How likely is this to happen? Sadly, the BBC seems to prefer fantasy. In September, Director-General Tim Davie made a major speech claiming that the BBC each year made or provided 28,000 hours of arts, classical music and culture programmes, and that “no one else comes close”.

Challenged by the Daily Telegraph, the BBC retreated. The vast majority of the claimed hours are not new, but archive programmes dating back decades. Most of the current output is Radio 3’s disc-based content, little different in volume from Classic FM’s.
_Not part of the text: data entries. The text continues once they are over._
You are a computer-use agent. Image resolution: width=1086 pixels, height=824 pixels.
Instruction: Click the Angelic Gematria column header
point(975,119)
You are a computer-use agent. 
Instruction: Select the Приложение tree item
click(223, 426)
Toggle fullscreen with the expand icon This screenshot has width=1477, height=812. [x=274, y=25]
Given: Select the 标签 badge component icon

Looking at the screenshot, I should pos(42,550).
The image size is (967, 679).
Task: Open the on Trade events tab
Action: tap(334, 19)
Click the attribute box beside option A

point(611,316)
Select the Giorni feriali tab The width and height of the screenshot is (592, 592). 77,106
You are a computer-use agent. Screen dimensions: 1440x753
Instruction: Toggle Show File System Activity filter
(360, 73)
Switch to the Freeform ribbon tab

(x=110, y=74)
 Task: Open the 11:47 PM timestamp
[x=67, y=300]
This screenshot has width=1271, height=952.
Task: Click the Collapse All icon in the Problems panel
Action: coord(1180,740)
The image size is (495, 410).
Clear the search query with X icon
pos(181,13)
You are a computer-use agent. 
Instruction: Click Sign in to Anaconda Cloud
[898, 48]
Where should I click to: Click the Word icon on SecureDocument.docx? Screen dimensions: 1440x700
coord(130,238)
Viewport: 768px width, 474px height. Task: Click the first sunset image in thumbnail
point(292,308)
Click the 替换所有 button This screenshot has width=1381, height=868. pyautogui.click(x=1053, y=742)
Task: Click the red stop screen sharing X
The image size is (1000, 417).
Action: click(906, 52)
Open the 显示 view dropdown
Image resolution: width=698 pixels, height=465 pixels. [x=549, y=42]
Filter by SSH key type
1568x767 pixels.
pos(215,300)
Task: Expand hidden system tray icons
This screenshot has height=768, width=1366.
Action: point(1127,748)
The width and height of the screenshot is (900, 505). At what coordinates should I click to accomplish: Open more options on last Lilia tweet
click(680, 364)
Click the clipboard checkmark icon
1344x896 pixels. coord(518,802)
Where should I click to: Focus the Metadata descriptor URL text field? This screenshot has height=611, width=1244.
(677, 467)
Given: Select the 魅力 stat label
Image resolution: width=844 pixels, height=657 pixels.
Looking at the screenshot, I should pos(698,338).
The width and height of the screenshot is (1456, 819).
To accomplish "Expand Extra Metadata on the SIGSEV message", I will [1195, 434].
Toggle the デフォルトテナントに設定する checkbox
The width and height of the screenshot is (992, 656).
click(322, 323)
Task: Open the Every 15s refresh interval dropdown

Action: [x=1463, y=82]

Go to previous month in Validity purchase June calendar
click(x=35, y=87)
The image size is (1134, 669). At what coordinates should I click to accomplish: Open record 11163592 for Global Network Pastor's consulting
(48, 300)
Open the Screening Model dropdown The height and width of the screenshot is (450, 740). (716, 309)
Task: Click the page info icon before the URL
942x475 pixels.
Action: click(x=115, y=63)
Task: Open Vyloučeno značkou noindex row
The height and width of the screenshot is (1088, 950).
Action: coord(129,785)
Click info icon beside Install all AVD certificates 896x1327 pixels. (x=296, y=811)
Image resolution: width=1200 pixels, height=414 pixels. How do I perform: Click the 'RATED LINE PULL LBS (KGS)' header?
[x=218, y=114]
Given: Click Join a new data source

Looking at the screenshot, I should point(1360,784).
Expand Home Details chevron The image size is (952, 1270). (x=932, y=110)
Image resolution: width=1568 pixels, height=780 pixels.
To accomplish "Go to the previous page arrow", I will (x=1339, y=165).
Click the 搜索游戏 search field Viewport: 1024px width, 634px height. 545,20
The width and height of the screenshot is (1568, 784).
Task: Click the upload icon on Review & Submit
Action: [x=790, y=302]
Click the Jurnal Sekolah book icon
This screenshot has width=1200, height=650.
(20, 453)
It transpired that last year’s TV output of classical music and dance programmes amounted to just 140 hours, half of which were Proms performances.

Formerly a staple of BBC arts output, this year’s coverage of the Leeds International Piano Competition compressed eight days of performance into a single 2-hour highlights programme, broadcast more than five weeks after the event. Sky Arts commissions more TV arts content — and of higher quality. The four-hour series Backstage with the London Philharmonic was the arts programme of the year. Mr Davie should take a look.

The core problem with licence-fee funding is that it purports to assert that all BBC output is of equal public service value. So, Pointless Celebrities (or dozens of similar BBC offerings) is deemed to be not just a public service programme, but one vital to the UK’s creative industries, playing its part in the BBC’s mission to serve all audiences: sufficiently so as to oblige every household with a TV set to pay a large sum to the BBC or face the legal consequences.

It is just such an approach that will condemn the BBC to continued decline and decreasing relevance, even as the opportunity to invest in a dynamic future beckons so strongly. With only its public service output underwritten with guaranteed funds, the BBC as a commercial enterprise would at last be forced to embark on a real efficiency drive. The age of fantasy economics could, finally, be brought to an end.